Because of the importance of DST in dialogue systems, their development attracted lots of research both in academia and industry. Typical dialogue systems are modeled for a fixed ontology consisting of a single domain [9, 20, 14], and the domain ontology schema defines intents, slots and values for each slot of the domain. Though this approach simplifies the DST task, making it domain specific, nevertheless it has additional significant real-world limitations. Firstly, this approach imposes that the values for each slot are predefined, while in real situations the number of possible values for a given slot could be large (e.g. departure city) and it is not feasible to enumerate all possible values for a slot of any external service via an API [19]. Secondly, the fixed domain approach has the consequence that any modification in the domain schema, such as the inclusion of a new slot, would require retraining the model before deploying it. Thirdly, the domain knowledge learned by the system on a certain domain can not be transferred to a new domain. This last point is particularly interesting for large-scale conversational agents, such as Alexa, Siri, Google Assistant or Cortana, as they have to interact with various external services and APIs, and they would benefit from the possibility to use knowledge from one domain for another similar domain. Recent research have proposed new approaches to tackle some of the above challenges. [12] proposed to use the concept of candidate set to tackle the unbounded set of values for a given slot. [11] proposed neural belief tracker (NBT) for multi domain belief tracking. NBT uses semantic similarity between dialogue utterance and ontology terms to make prediction. NBT cannot be used to predict for non-categorical slot value. [18] proposed Transferable Multi-Domain State Generator (TRADE) that generates dialogue state directly from the dialogue utterance using a copy mechanism. Since TRADE model is a generation based approach, predicting for categorical values is not straight forward and requires change in architecture.

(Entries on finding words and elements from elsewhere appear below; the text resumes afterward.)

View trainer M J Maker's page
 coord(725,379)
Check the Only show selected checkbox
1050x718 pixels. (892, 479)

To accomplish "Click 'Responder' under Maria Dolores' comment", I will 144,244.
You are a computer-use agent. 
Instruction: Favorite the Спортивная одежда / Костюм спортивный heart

In this paper we propose a domain-aware dialogue state tracker, able to serve any new domain, intent, slot or value without the need for re-training. We propose this model for the Schema-Guided State Tracking111https://github.com/google-research-datasets/dstc8-schema-guided-dialogue challenge [13] at the Eighth Dialog System Technology Challenge (DSTC8) [8]. The proposed model is inspired from the works of [13] and [1].

The proposed domain-aware DST is modeled to read the schema of a domain for a dialogue and then make predictions for the domain based on this schema. Since the schema of the domain is not predefined in the model, it allows for easy integration with new schemas and domain transfer including zero-shot dialogue state predictions. We achieve this by leveraging a pretrained language model, BERT [4], which provides semantic representations for both the domain schema and the dialogue history. The domain-aware DST model then learns the relationship between the schema and the dialogue history based on the training data, and applies it to new schemas in the test data. In particular, we use a multi-head attention mechanism to extract both domain and slot specific representations from the dialogue history based on the schema, and to learn the relationship between these representations and the schema representation to make dialogue state predictions. The evaluation on the task shows that the proposed approach outperforms the baseline for both single-domain and multi-domain dialogues both in the schema-guided dataset (SGD) and in the WoZ2.0 dataset.

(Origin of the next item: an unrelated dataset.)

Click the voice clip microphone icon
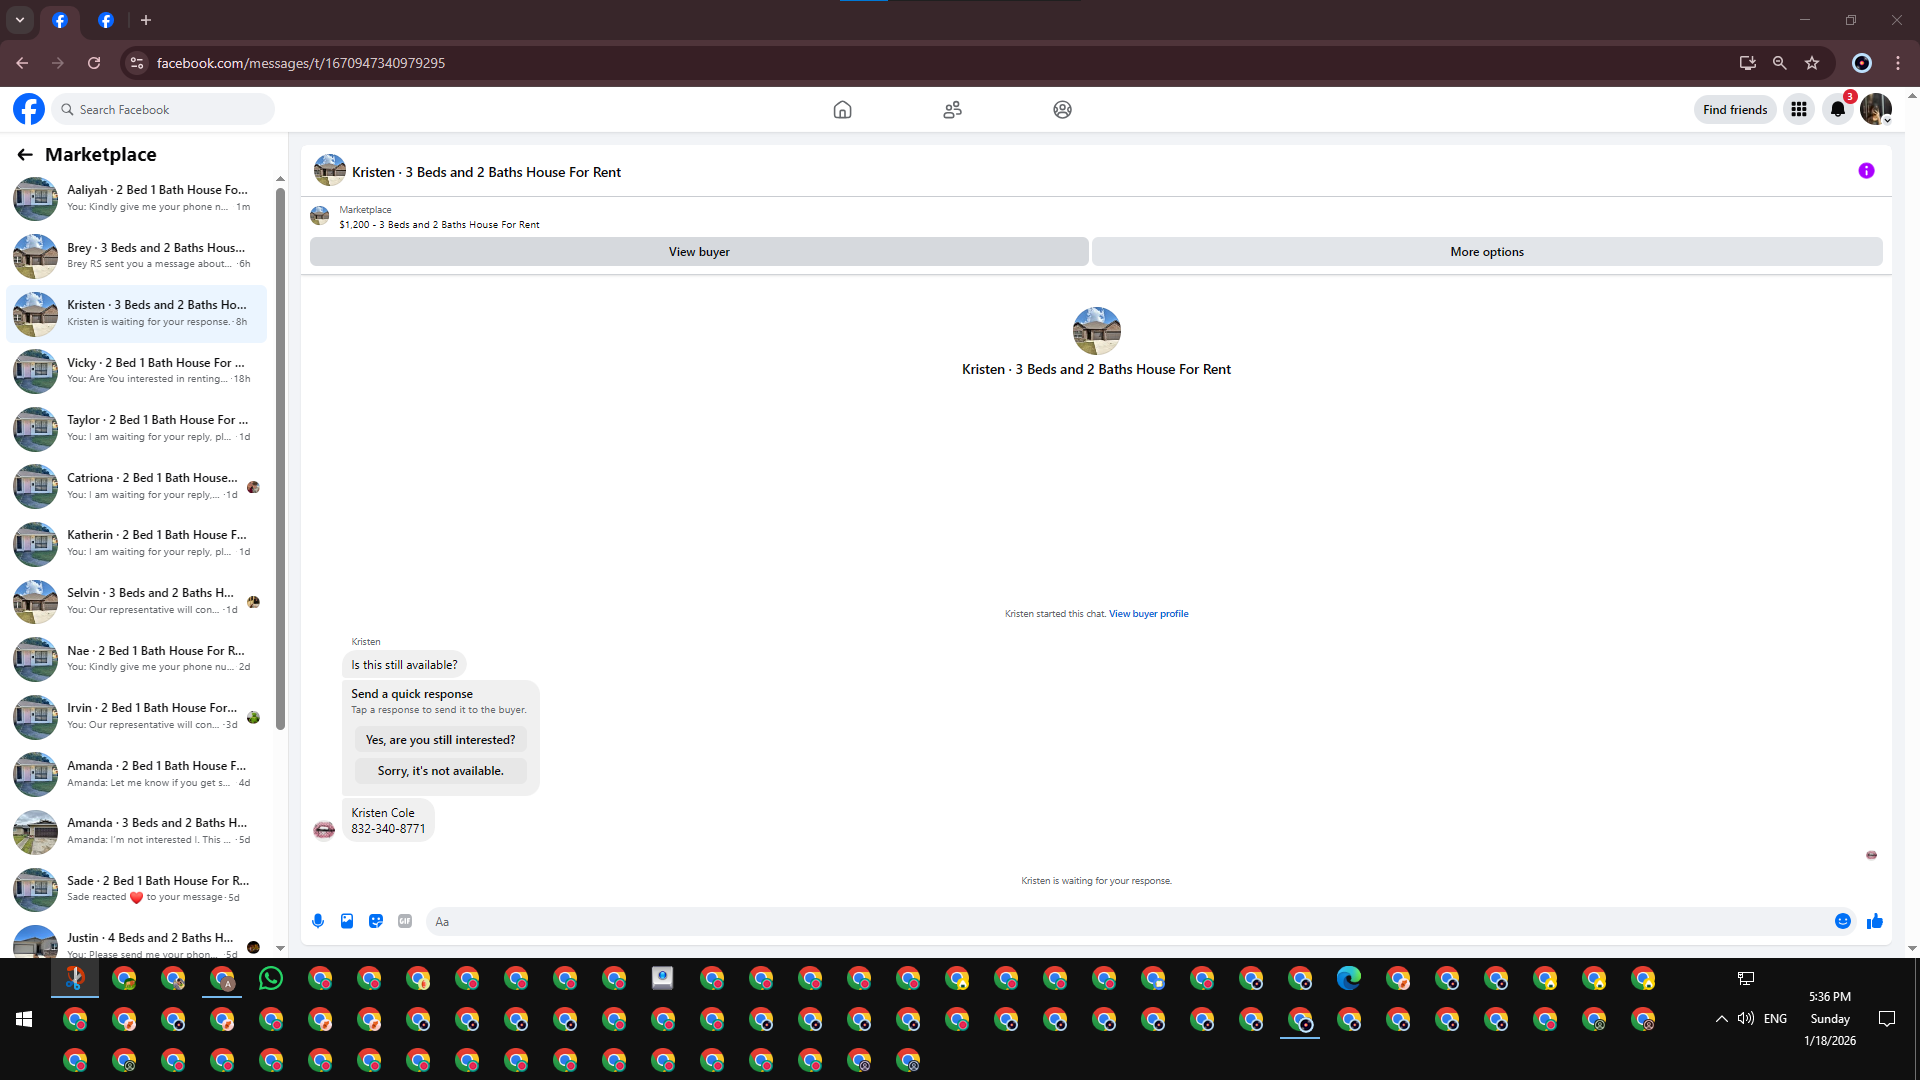Viewport: 1920px width, 1080px height. [318, 921]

2 Schema-Guided Approach to DST

Typically, a task-oriented dialogue dataset consists of a single domain with a predefined ontology, which is used both for training and for testing [6, 16]. Recent work has shown promise in modeling multi-domain dialogues and has facilitated the release of multi-domain dialogue datasets, such as MultiWOZ [2] and FRAMES [5]. However, these datasets still do not sufficiently capture the challenges that arise in scaling virtual assistants for real production, such as the ability to easily integrate new external services and handling new domains [13]. Thus, DST models built using existing datasets can not be evaluated for their ability to integrate new services or to predict dialogue states for a different domain, possibly without training data (zero-shot learning). This is mainly due to the fact that different datasets consist of a different schema and that they are incompatible with each other.

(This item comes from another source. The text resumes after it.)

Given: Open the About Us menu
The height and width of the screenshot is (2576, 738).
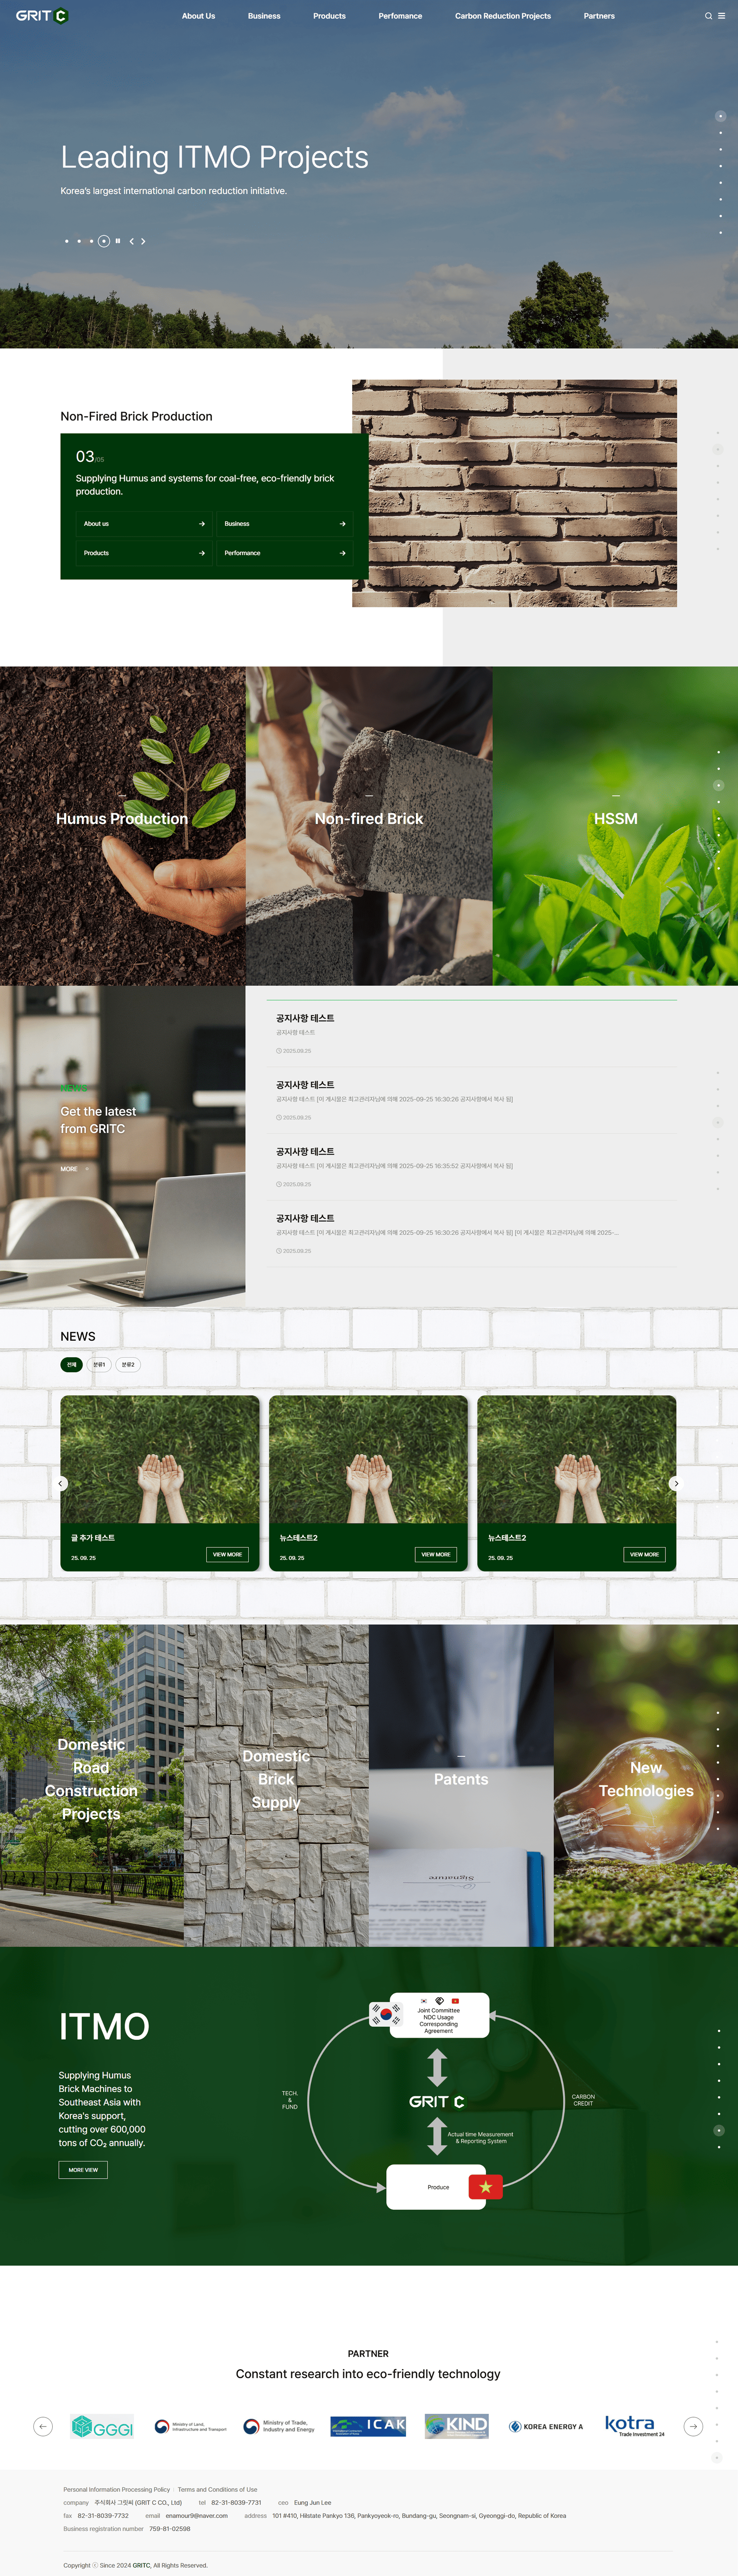Looking at the screenshot, I should click(x=198, y=16).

To address the above challenges, [13] propose a schema-guided approach that allows easy integration of new services and APIs. In this approach, each service consists of a list of intents and slots supported by the service, along with their natural language descriptions. The supported slots could either be categorical or non-categorical; and if categorical, all the corresponding values are also defined. The details in the schema, such as service name, slot names, intent names, value names and their natural language description are used to obtain a semantic representation for the domain/service, which can be used in prediction. A sample schema for a given service in the schema-guided dataset is shown in Figure 1.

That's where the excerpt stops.